- Actions to take:
a – In the forum thread about the delaminating motorhome, rewrite the text starting at "It is doubtful" and ending at "jenspen (Jun 15, 2008)", substituting "warranty" for each occurrence of "guarantee".
b – List every distinct username that appears in a post header of the motorhome forum thread.
c – Write the next part of the motorhome forum thread, beginning right after its final line.

- Passage provided:
>>>>
Hiya I am going to write to Explorer today. We are a bit upset about it as we have already had to have several cupboard doors replaced due to them delaminating. What other problems are we going to encounter in the future when the conversion warranty runs out. If anyone else has dealt with this problem before I would very much appreciate their advice. We love the van otherwise but are mad that this has come to light now especially at the time we use it most. Jen


----------



## BedfordMJ (Jun 15, 2008)

You need to be saying it's not fit for purpose under the sale of goods act - please google it and also can you google Carlill V Carbolic smoke ball company (I think 1897) It may be of help.


----------



## BedfordMJ (Jun 15, 2008)

http://en.wikipedia.org/wiki/Carlill_v._Carbolic_Smoke_Ball_Company
1893 -sorry. So I'd look very carefully at what is said in  the brochures of the motorhome. Don't lose your temper, just be persistant.
If in the brochure it says things like warm, snug, comfortable etc. then you can see where the smokeball co. comes in.
It is doubtful  that you'd get a replacement but you could at least expect full and effective repairs - with a guarantee on the repairs in writing and not just a one year guarantee. Also you need in writing that if further faults develop that they will make them good, plus either some money as compensation or some extas fitted for free plus free servicing for three years. You might not get all you ask for but aim high and meet them in the middle after holding out for some time. Don't agree easily. Remember you have paid a lot of money for this and they have made a lot of profit. Remind the that you post on a lot of forums about motorhomes and the bad publicity really is't worth it etc. etc
Have fun and please let us know how good a deal they make you.


----------



## jenspen (Jun 15, 2008)

Hiya Thanks everyone for your help and advice. I will write to Explorer today and include some of the things suggested. I will let you know when and if we get things sorted. May take a few weeks yet as we are waiting for another item to be replaced (locker door) so we are having the two jobs done at the same time. Thanks again. Jen


----------



## Deleted member 775 (Jun 15, 2008)

think with all the probs you have been having you need to get in touch with trading standards explain to them the probs you are having and had over the year you have had it then let them sort it out i have a compass drifter it is 26 years old and dont seem to have the probs you are having  i hope you get things sorted


----------



## walkers (Jun 16, 2008)
<<<<
- Data:
>>>>
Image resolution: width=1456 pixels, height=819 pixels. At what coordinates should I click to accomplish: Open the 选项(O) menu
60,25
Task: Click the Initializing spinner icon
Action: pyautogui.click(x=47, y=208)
<<<<
- Per-task answers:
a –
It is doubtful  that you'd get a replacement but you could at least expect full and effective repairs - with a warranty on the repairs in writing and not just a one year warranty. Also you need in writing that if further faults develop that they will make them good, plus either some money as compensation or some extas fitted for free plus free servicing for three years. You might not get all you ask for but aim high and meet them in the middle after holding out for some time. Don't agree easily. Remember you have paid a lot of money for this and they have made a lot of profit. Remind the that you post on a lot of forums about motorhomes and the bad publicity really is't worth it etc. etc
Have fun and please let us know how good a deal they make you.


----------



## jenspen (Jun 15, 2008)

b – BedfordMJ, jenspen, Deleted member 775, walkers

c –
jenspen said:


> Hiya I am going to write to Explorer today. We are a bit upset about it as we have already had to have several cupboard doors replaced due to them delaminating. What other problems are we going to encounter in the future when the conversion warranty runs out. If anyone else has dealt with this problem before I would very much appreciate their advice. We love the van otherwise but are mad that this has come to light now especially at the time we use it most. Jen


have the cupboard doors delaminated due to the damp from the water ingress, it could have been getting in for a long time if so it will probably be next to futile to repair it as the damage could have spread further than can be physically seen. ask for a 'new' replacement van. the delamination should have made them suspicious of moisture damage imho. good luck regards tony


----------



## Deleted member 775 (Jun 16, 2008)

yea i agree to you never know it may have been leaking since it was built . then stored outside in a compound untill sold .who knows what damage has been caused to the structure, get an independent survey as the supplying dealer has too much to lose then with the survey you have a lever to go with


----------



## starblazer (Jun 16, 2008)

Jenspen, not sure if you are in either of the "2 big clubs"  but they both have free legal helplines, might be worth giving them a bell as to your legal standing

bertie


----------



## GARY ENGLISH (Jun 17, 2008)

*Water ingress*

I would push for another van,once the water is in the damage is done.They  should reseal all the roof joints,but you really want to see that being done ,because some just run a bead along the outside and not inbetween the panels and joints.Ihope you get it sorted ,all the best.


----------



## wildman (Jun 17, 2008)

Not fit for purpose under the sale of goods act. Dont accept repair, a new van of full refund only, once damp has got inside it will eventually rot!!!!!!!!!!! Good Luck


----------



## jenspen (Jun 17, 2008)

Hiya thanks everyone for all your replies. We have written a long letter to customer service at Explorer outlining our concerns. Dont really want to go the legal route if we can help it. But may have to. Will keep you informed when we find out what is our next step. Jen


----------



## walkers (Jun 17, 2008)

the very best of luck


----------



## tresrikay (Jun 17, 2008)

The problem is probably pooling on the roof, next time it rains get a ladder and look on the roof for a big puddle. Take a photo of it and take it to a solicitor or citizens advice, listing all the problems you have had. In the mean time advise explorer of the course you are taking and tell them the minimum settlement that you would accept from them is a replacement of the vehicle with a brand new one, otherwise you will consider action against them for loss of use, inconvenience. fuel used and time lost returning it for warranty work. plus any other claims that might be advised to me by your advisers. The prats that built it were probably on minimum wage, sat outside drinking tea or talking about football whilst forgetting to lay the sealant between the seams good old British workmanship ay. I wouldn't buy British, mine have been Italian and Belgian and both relatively fault free  Just minor niggles.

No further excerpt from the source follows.